DTYPE=<fp8/bf16> sbatch -A ${SBATCH_ACCOUNT} -p ${SBATCH_PARTITION} -N ${NUM_NODES} ./launch.sh

Where:

  • DTYPE is a required environment variable.
    • DTYPE can be either fp8 or bf16.
  • NUM_NODES can be calculated by N_GPUS / N_GPUS_PER_NODE, N_GPUS_PER_NODE is 8 for DGX H100, therefore for 256 GPUs scale, NUM_NODES should be 256 / 8 = 32.
  • Slurm Settings for more information on Slurm parameters.

Global batch size ( training.model.global_batch_size) value should be set to <number of nodes> * <gpus per node> * <mbs> . E.g., 16 * 8 * 2 = 256 (in the example above) since we are using FSDP+DP.

Profiling

Nsight profiling is used as part of this benchmark.
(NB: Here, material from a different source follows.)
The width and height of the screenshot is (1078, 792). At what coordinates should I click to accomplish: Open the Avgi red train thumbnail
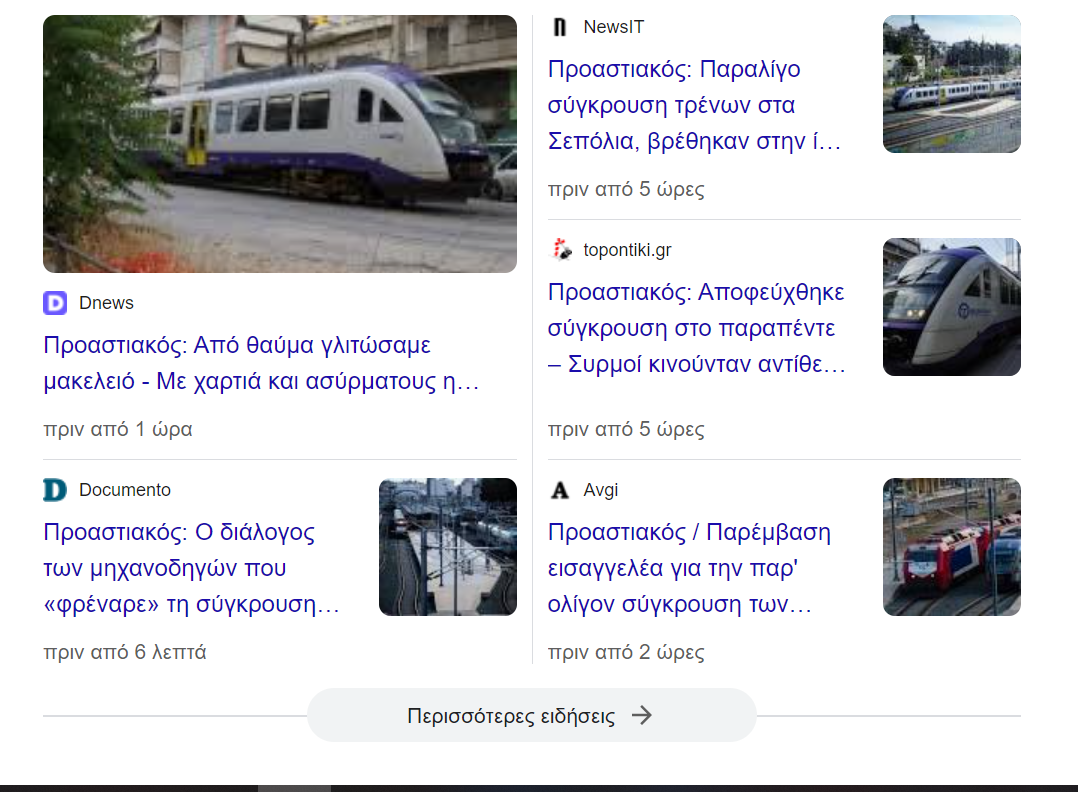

See Run Nsight Profiling for more info.

Run Nsight Profiling

The workload uses [PGLE](See https://github.com/google/paxml?tab=readme-ov-file#run-pgle-workflow-on-gpu) and turns on Nsight profiling by default. The profiles are located at $STAGE_PATH/results/$GSW_VERSION/${DTYPE}/70b/$JOB_TOTAL_GPUS/nsys.

Each job generates two nsys-rep files:

  • PGLE profiling run at the start of the benchmark.
  • Profile taken during the performace run. Use this profile when debugging performance issues.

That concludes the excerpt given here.